Exercice posé:
Recopiez à l'identique les entrées depuis la ligne contenant "Identify the location" jusqu'à la fin des entrées, bornes incluses, en omettant les images.

Données extraites:

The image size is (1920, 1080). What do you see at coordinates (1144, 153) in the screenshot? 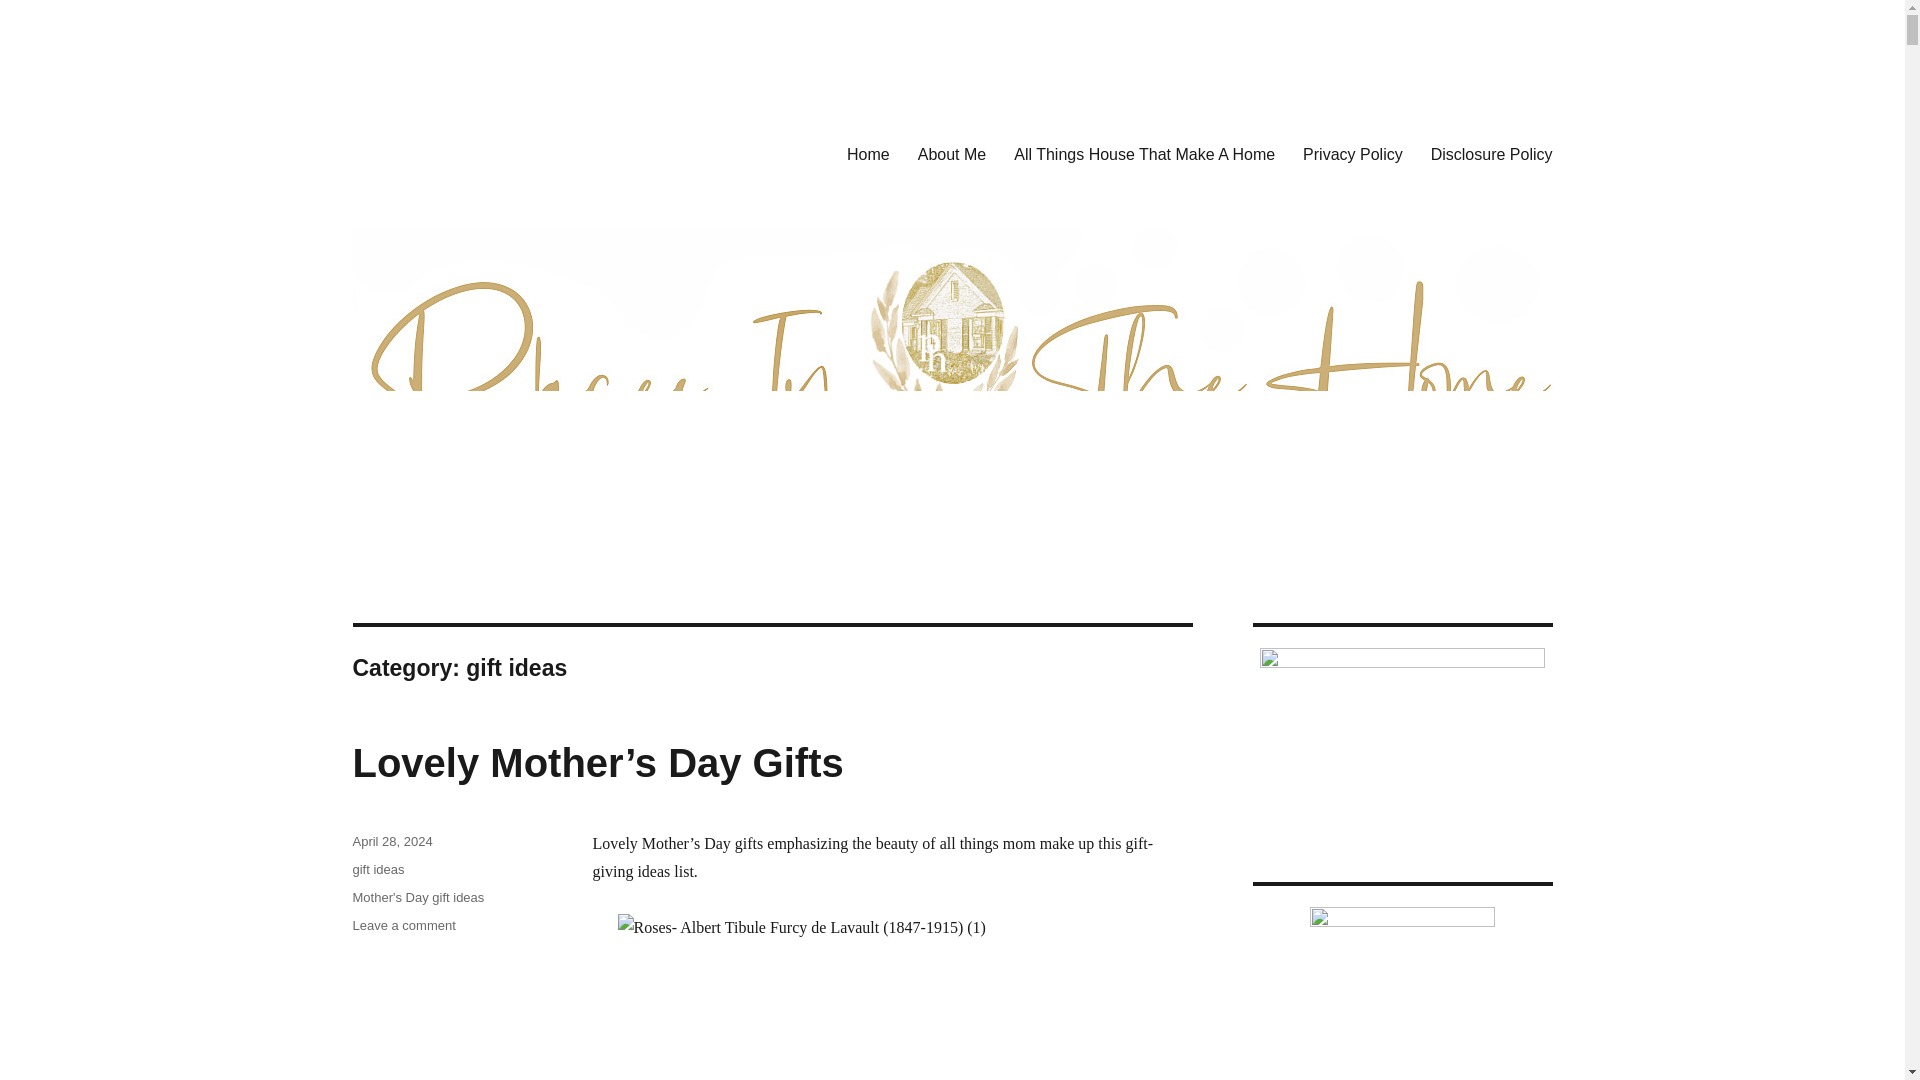
I see `All Things House That Make A Home` at bounding box center [1144, 153].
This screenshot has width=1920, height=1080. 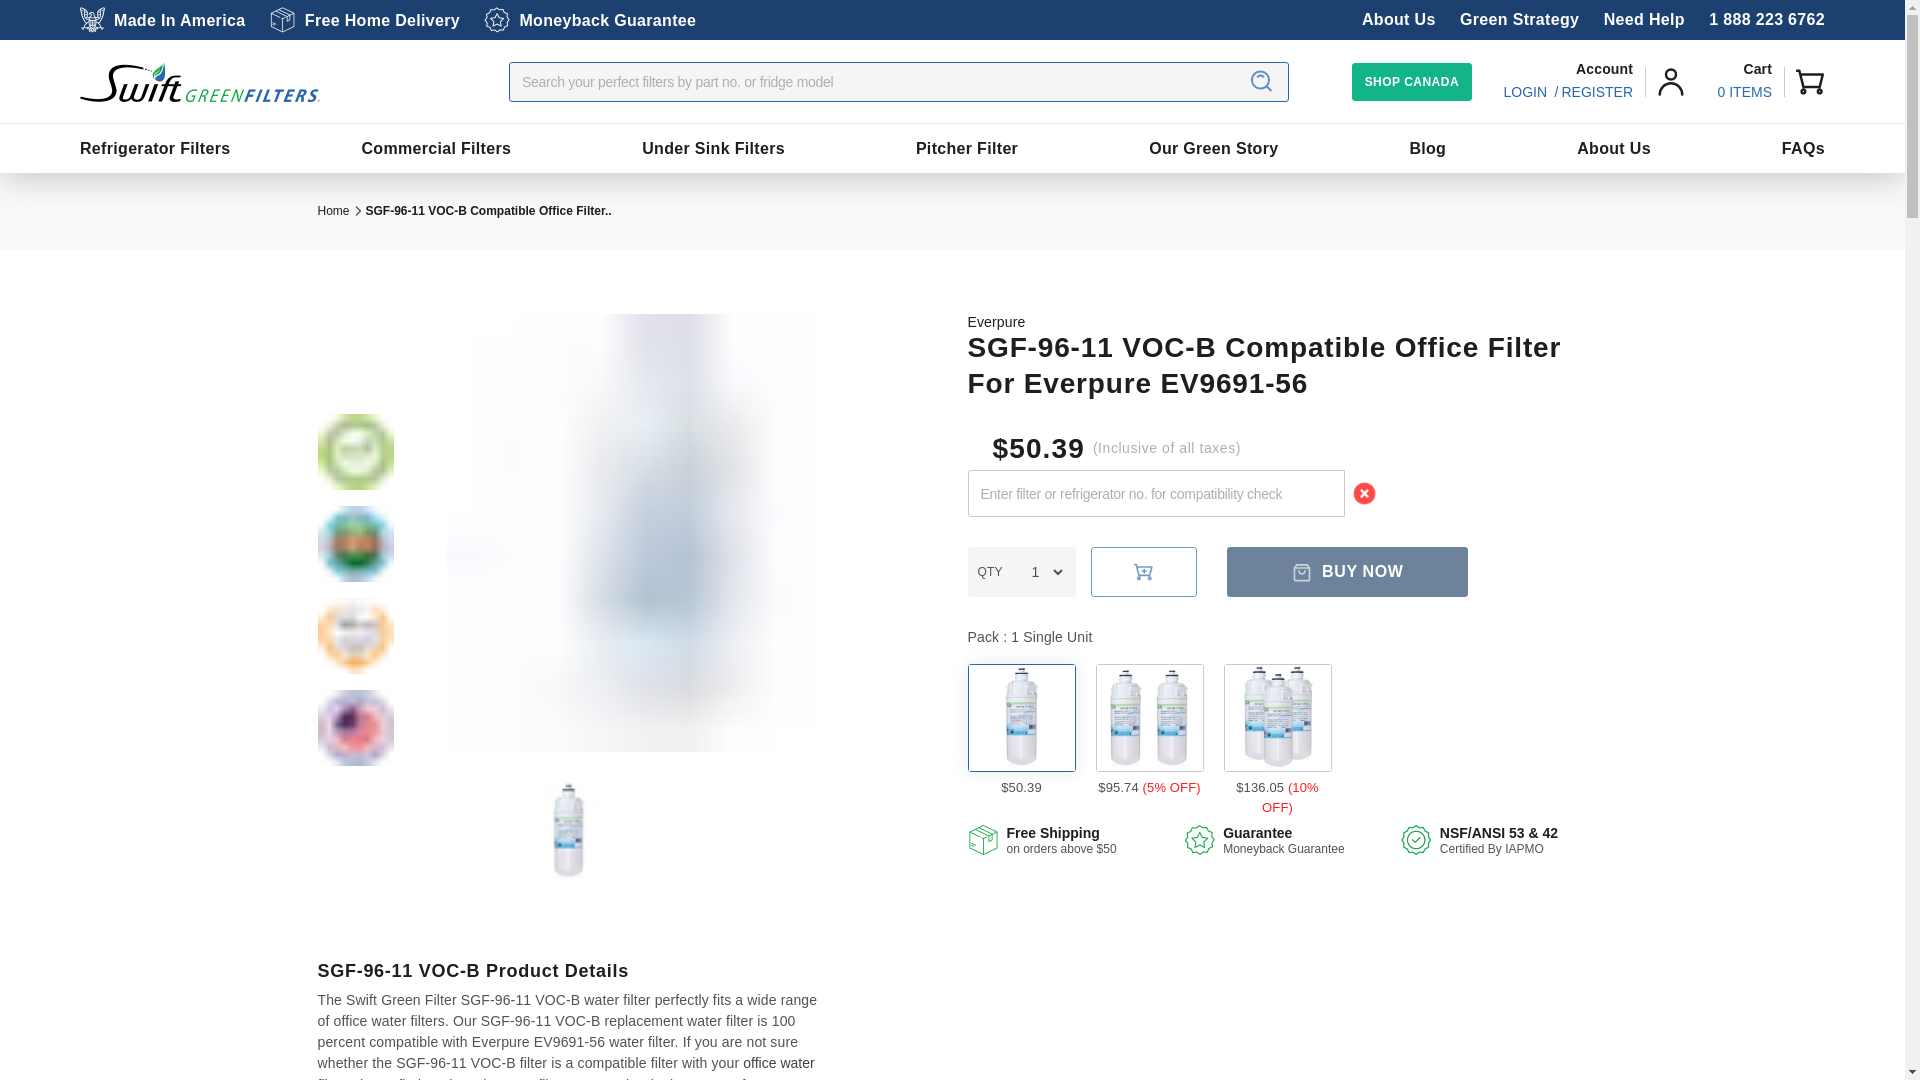 What do you see at coordinates (1412, 80) in the screenshot?
I see `SHOP CANADA` at bounding box center [1412, 80].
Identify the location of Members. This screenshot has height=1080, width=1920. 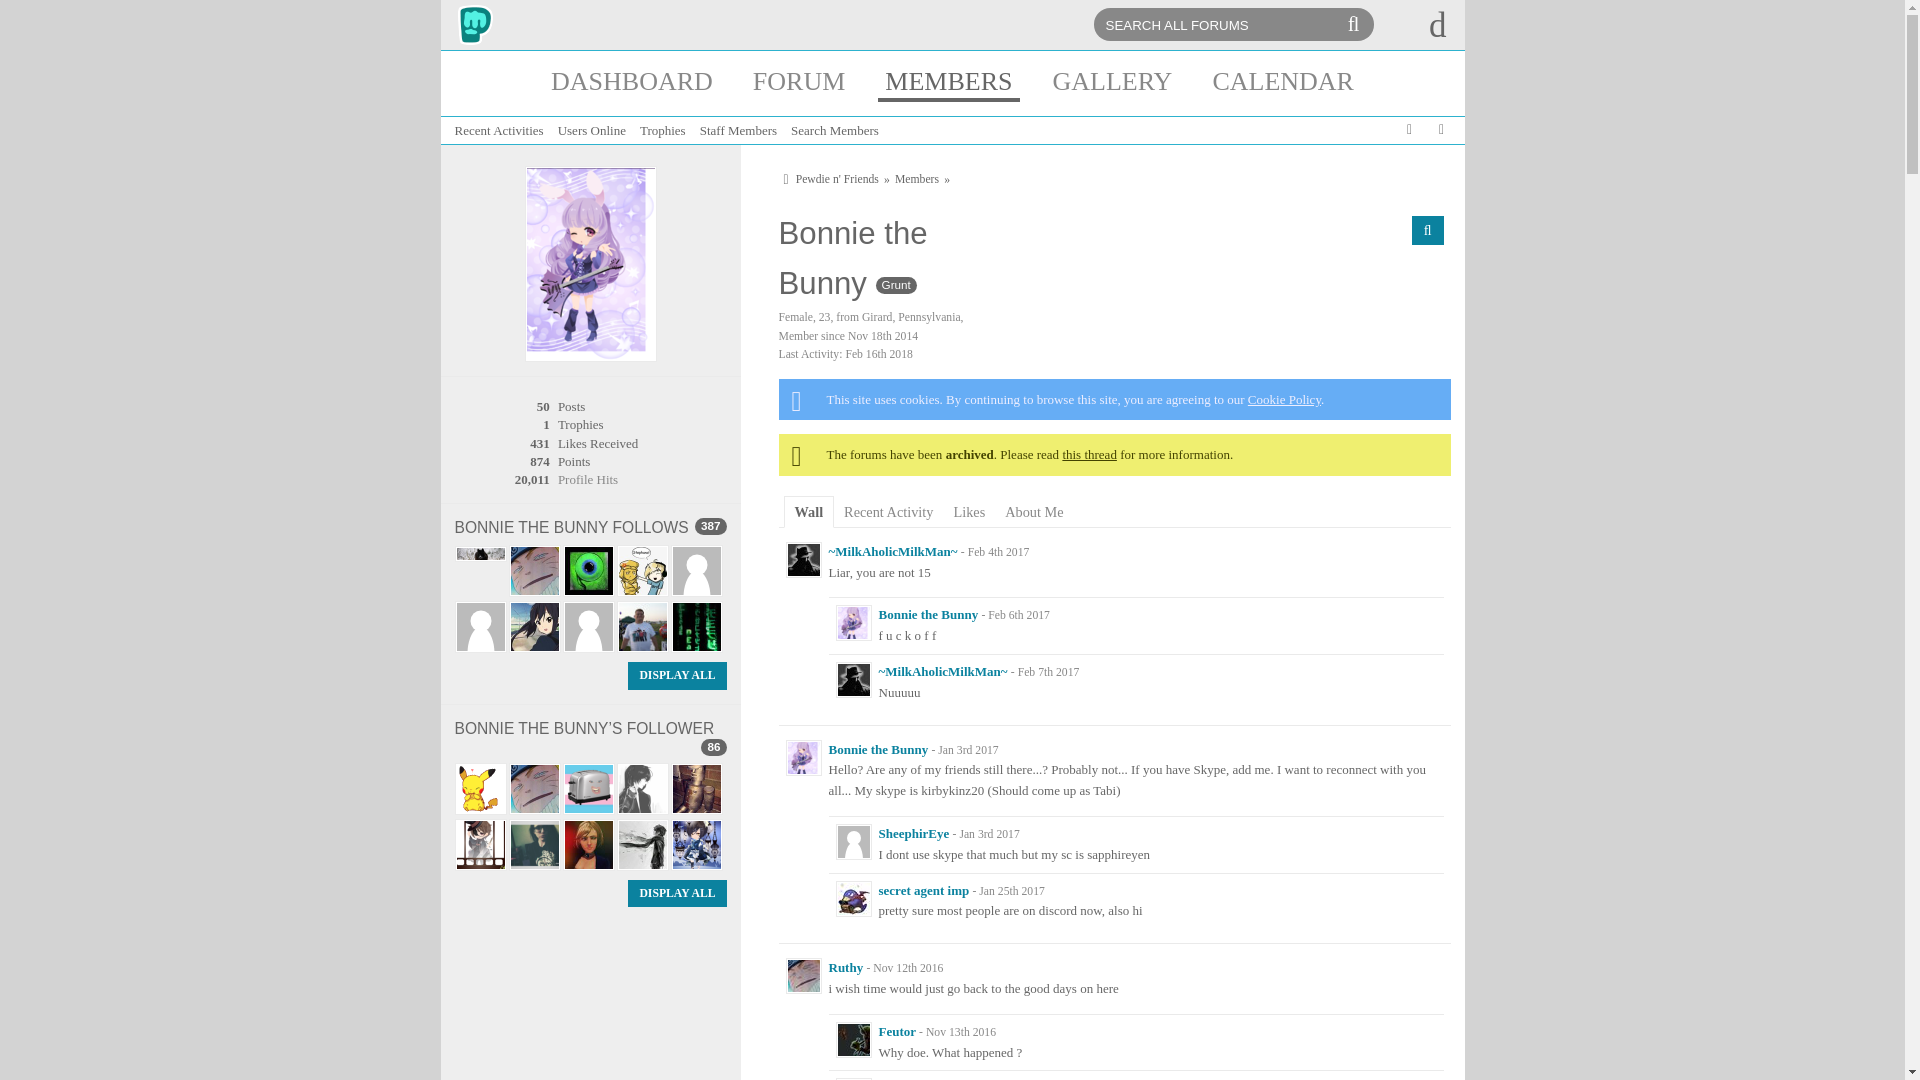
(920, 180).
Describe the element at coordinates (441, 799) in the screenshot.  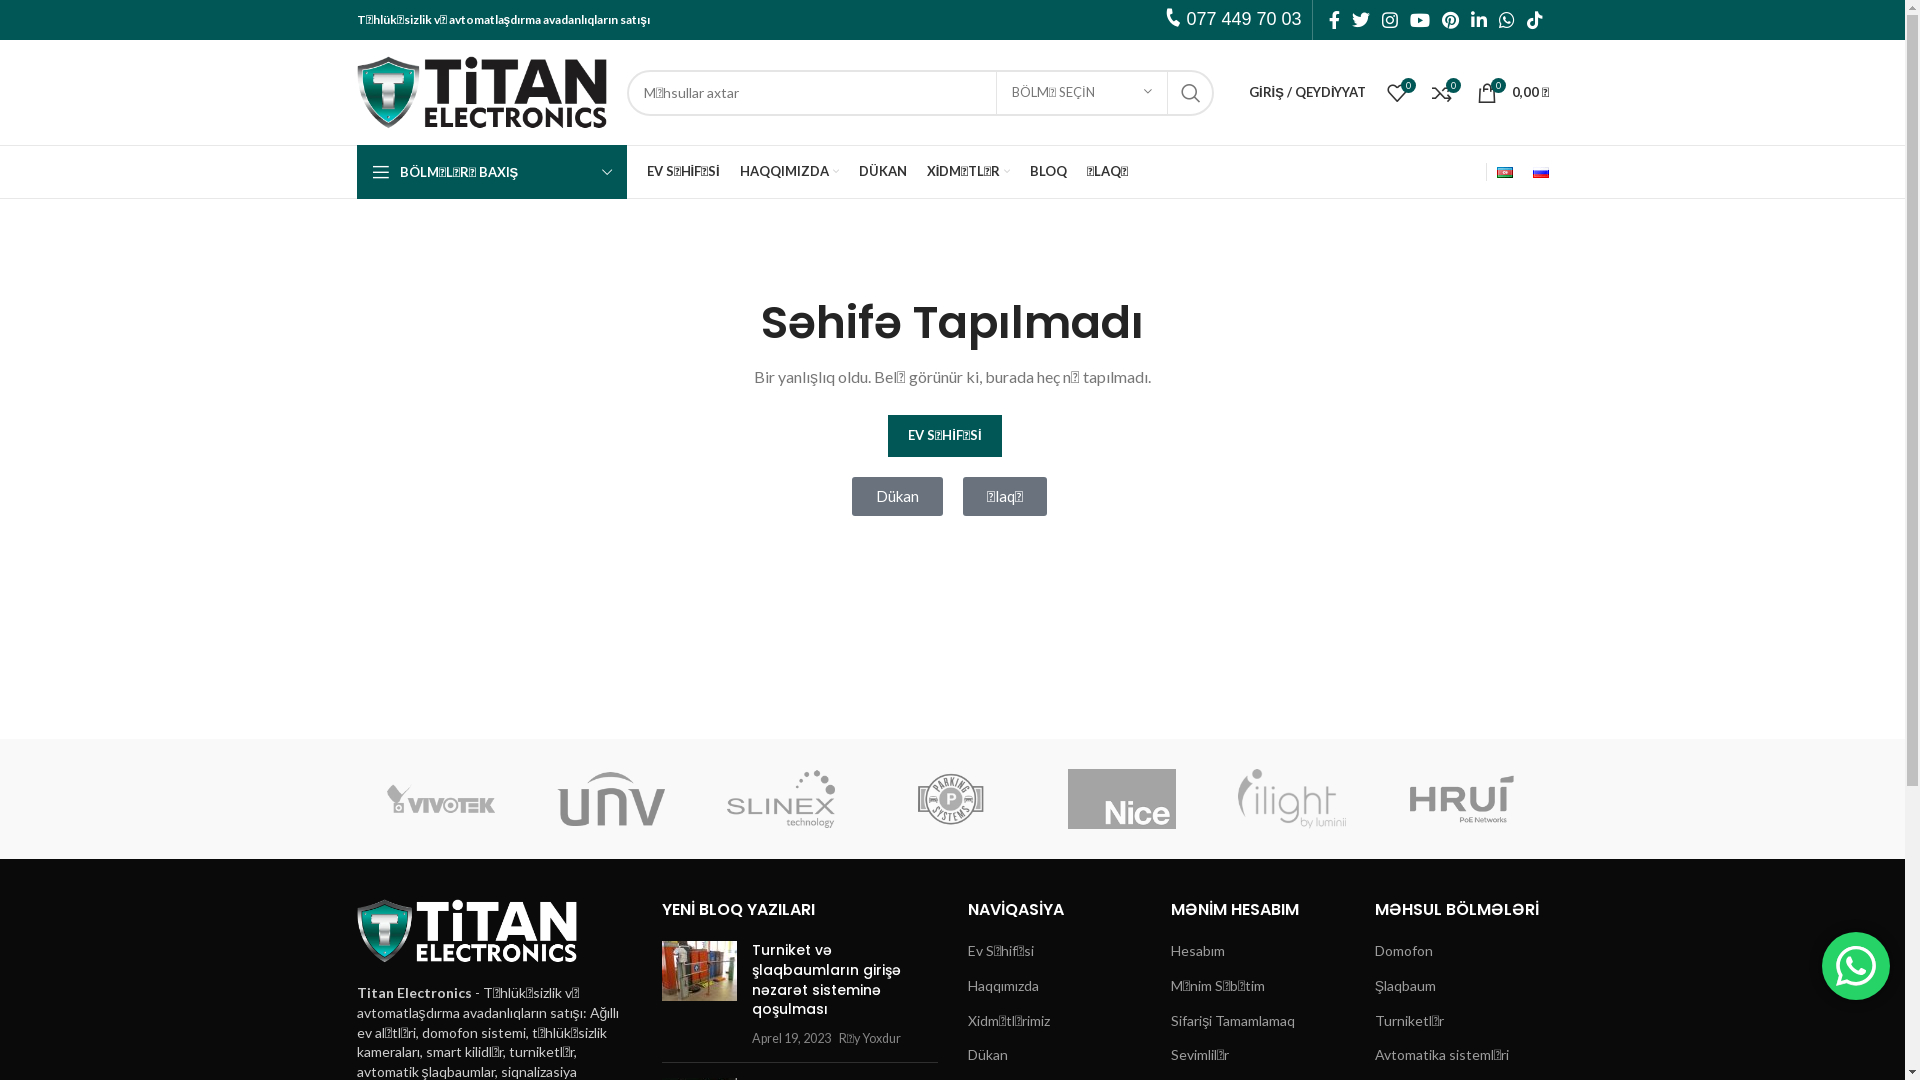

Corrigé détaillé:
Identify the location of Members. This screenshot has height=1080, width=1920. 
(920, 180).
Describe the element at coordinates (441, 799) in the screenshot.  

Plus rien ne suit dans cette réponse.